Case Series of Penile Calciphylaxis in a Large Urban Hospital

Session Information

Category: Bone and Mineral Metabolism

  • 402 Bone and Mineral Metabolism: Clinical


  • Solomon, Alfred T., Emory University School of Medicine, Atlanta, Georgia, United States
  • Mudunuru, Sitarama Arvind, Emory University School of Medicine, Atlanta, Georgia, United States
  • Navarrete, Jose E., Emory University School of Medicine, Atlanta, Georgia, United States
  • Cobb, Jason, Emory University School of Medicine, Atlanta, Georgia, United States

Calciphylaxis or calcific uremic arteriolopathy (CUA) is a complex syndrome of deranged mineral metabolism and vascular calcification with subsequent tissue ischemia predominantly in end stage kidney disease(ESKD) patients on dialysis. The disease has been categorized as central or peripheral but in rare cases of peripheral calciphylaxis there may be penile involvement. Due to the paucity of data on penile calciphylaxis, this study was done to ascertain the characteristics, management and mortality of patients with this condition.


An observational study involving retrospective analysis of medical records of six(6) patients with biopsy proven penile calciphylaxis treated in a large urban hospital between January 2000 and March 2021 was performed.

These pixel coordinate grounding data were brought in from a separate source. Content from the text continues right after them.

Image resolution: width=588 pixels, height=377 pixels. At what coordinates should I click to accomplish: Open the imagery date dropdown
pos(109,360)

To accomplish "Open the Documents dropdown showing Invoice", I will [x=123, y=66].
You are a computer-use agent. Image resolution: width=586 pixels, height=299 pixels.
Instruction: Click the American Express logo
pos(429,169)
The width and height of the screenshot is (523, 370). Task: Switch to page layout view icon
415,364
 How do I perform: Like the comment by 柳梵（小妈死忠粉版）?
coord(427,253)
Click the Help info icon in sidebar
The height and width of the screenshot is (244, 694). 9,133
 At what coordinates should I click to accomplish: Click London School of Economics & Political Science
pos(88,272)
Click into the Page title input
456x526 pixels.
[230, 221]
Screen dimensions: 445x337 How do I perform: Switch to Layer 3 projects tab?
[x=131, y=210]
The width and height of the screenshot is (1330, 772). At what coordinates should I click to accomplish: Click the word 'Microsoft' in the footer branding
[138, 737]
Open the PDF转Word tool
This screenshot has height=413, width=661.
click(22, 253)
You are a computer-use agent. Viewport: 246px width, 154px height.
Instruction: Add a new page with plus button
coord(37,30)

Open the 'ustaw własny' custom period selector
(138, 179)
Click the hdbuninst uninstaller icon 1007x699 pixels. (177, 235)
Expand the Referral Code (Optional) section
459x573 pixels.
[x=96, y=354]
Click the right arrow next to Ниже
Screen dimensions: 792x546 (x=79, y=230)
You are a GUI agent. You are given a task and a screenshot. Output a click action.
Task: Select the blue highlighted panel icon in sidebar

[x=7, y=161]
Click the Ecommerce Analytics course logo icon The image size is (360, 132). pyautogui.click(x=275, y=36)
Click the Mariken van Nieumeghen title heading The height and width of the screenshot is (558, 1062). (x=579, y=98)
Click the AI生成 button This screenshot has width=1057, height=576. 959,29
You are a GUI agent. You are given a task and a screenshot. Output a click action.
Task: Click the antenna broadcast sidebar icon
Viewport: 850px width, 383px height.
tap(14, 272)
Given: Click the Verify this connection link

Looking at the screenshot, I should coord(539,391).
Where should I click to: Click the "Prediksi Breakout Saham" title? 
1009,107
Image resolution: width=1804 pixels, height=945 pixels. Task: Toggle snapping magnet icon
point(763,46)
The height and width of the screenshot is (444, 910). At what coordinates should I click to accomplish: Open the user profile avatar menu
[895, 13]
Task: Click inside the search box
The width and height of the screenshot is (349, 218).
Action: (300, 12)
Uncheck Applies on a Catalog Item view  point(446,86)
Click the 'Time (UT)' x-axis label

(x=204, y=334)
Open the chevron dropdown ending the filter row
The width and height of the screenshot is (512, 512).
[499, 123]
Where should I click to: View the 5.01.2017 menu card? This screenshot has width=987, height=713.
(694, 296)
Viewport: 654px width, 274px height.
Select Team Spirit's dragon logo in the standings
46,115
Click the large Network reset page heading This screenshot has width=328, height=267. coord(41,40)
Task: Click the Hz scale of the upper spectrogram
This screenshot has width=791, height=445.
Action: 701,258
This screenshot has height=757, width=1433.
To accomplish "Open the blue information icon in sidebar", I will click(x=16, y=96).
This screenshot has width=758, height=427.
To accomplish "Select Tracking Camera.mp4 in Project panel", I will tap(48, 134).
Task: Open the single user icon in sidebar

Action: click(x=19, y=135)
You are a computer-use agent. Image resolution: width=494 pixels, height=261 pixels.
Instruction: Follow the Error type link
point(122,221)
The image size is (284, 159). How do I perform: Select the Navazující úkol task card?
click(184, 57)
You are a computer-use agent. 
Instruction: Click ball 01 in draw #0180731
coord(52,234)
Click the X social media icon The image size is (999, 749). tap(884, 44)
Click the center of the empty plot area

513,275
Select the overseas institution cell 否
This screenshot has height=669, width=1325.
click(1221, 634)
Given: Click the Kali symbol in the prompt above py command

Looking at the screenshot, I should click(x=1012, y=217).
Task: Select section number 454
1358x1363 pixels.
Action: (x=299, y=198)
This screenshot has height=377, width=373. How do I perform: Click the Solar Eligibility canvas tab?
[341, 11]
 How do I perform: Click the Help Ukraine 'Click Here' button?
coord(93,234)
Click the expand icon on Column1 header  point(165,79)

All patients with penile calciphylaxis had ESKD with mean duration on dialysis of 5.2±3.5 years. The mean age at diagnosis was 54±9.7 years. Sixty six percent of patients were African Americans with the remainder being Caucasians. Only one of six patients was obese with mean BMI of 23.2±5.5 kg/m2. Similarly only one patient was on warfarin. None of the patients was on systemic steroids or vitamin D at the time of diagnosis. All patients had secondary hyperparathyroidism with median PTH of 264.5pg/mL(IQR 175.5). Surprisingly all patients had normal calcium phosphate products with mean of 36.1±11.6mg2/dL2(normal range for our lab is 21.5-51.5).
Penectomy was performed in 4 patients and 2 patients had treatment with hyperbaric oxygen. The mean survival at diagnosis was 4.0±1.2 months. Mortality was 20% and 100% at 3 and 6 months post diagnosis respectively.


Penile calciphylaxis is a very rare entity. Although obesity has been associated with calciphylaxis, majority of our patients with penile calciphylaxis were not obese. Interestingly all our patients had normal calcium phosphate products suggestive of heterogeneous mechanisms in the pathophysiology of the disease. The PTH was lower than our previously reported level of 569pg/mL in our calciphylaxis database. Our mortality rate was very high with 100% mortality within six months of penile calciphylaxis diagnosis.